Wherein x iscRepresenting adjacent framesThe first half part on the right side of the function equal sign is point characteristic information, the second half part is line characteristic information, rho is a cost function of Huber, sigma is a covariance matrix, e is a projection error, and p is a projection erroriljIs a feature set.
Optionally, the key frame condition satisfies:
the insertion of the key frame has passed 20 frames or the local map building thread is idle since the last time; and the number of the first and second groups,
the current frame at least tracks 50 characteristic points and 15 space straight lines; and the number of the first and second groups,
the current frame contains less than 75% of the features in the reference key frame.
Optionally, the step S160 includes:
and local map management, including addition and deletion, updating and key frame elimination of spatial points and spatial lines.
And restoring newly-added space points of the space points through triangulation by matching pairs of unmatched feature points and adjacent key frames in the current frame until the newly-added space points meet the conditions of parallax, reprojection errors, limit constraints and the like so as to be added into the environment map.
And (3) removing the space point lines: false triangularization may result due to mismatch problems, or only a few key frames are observed for the added road sign, which are not observed in subsequent frames. These landmarks increase the dimensionality of the system and mismatches increase the error of the system. Therefore, the newly added road sign needs to be strictly screened to determine whether it is a high-quality road sign by observing consecutive frames, and a stable road sign is observed by at least 3 key frames.

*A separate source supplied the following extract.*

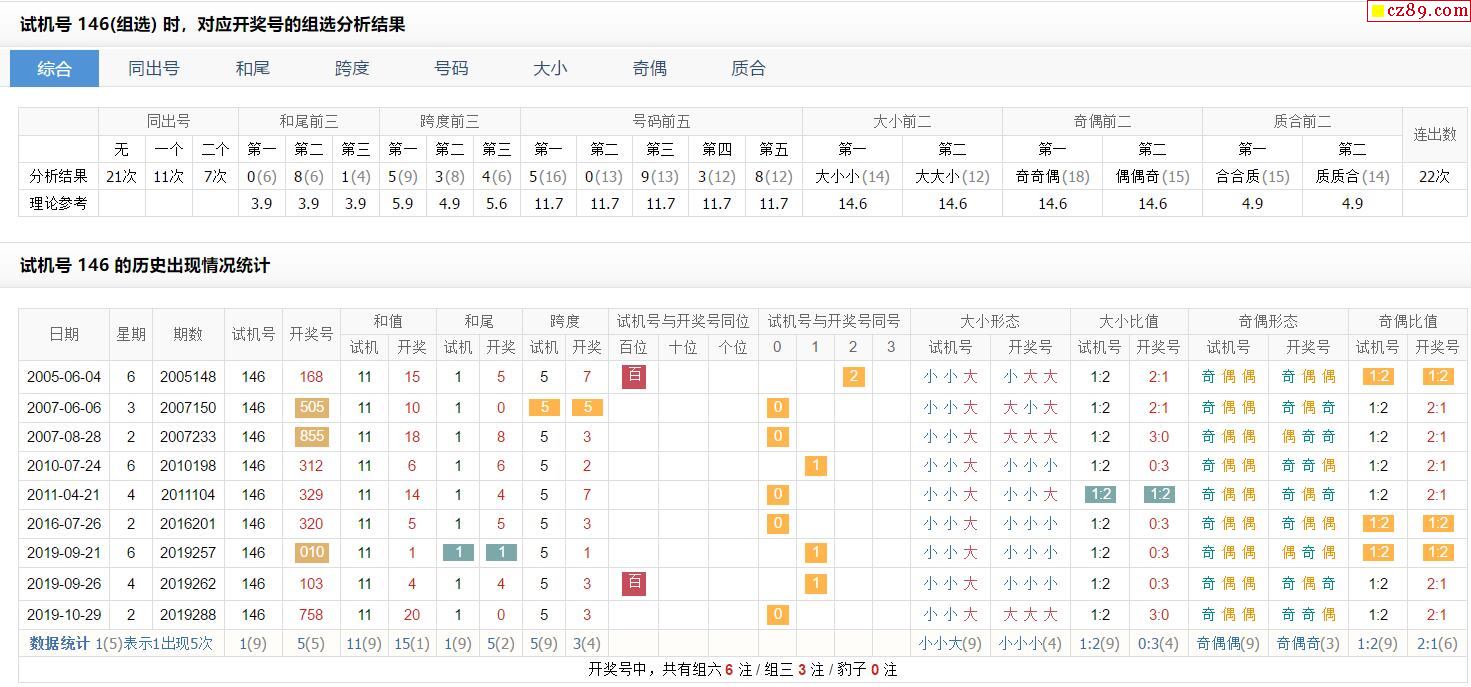Screen dimensions: 1471x687
Task: Click orange 1 badge in 2010-07-24 row
Action: pyautogui.click(x=815, y=465)
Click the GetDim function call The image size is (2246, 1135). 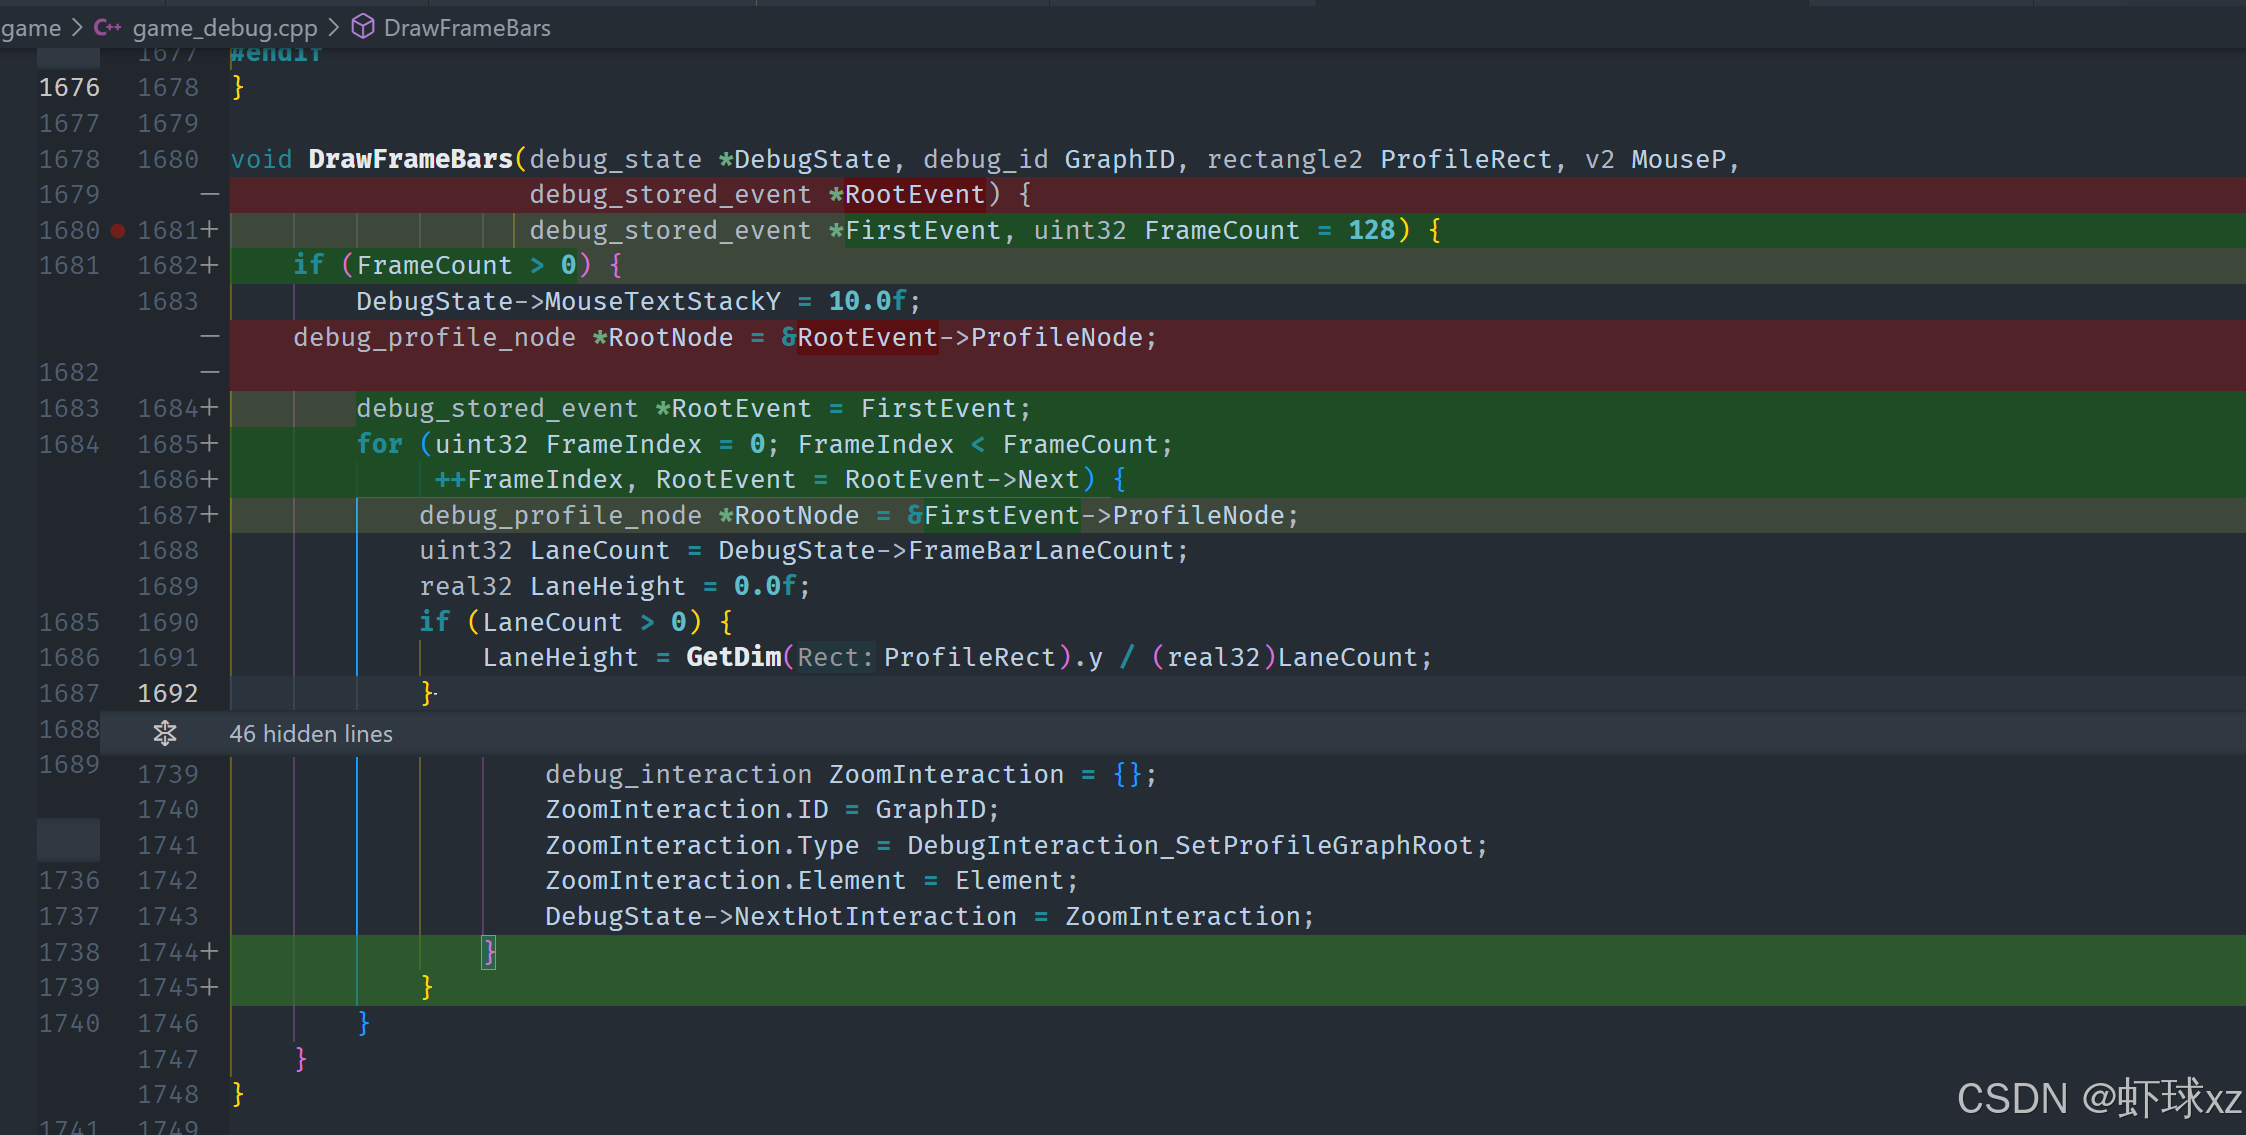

And key frame elimination: in order to make the graph model more compact, key frames with redundant information need to be detected. If most tracked features of one key frame are tracked by other key frames, the key frame is considered to be redundant and needs to be eliminated.
Maintenance of the spatial straight line end: in all optimizations, the spatial straight line is represented by an infinitely extended line segment, and the end points of the spatial straight line have no influence on the result of the final optimization. Limiting the matching search range through the end point of the projection space straight line; meanwhile, the end points also play an important role in the visualization of the environment map, so the system needs to maintain two end points of a spatial straight line.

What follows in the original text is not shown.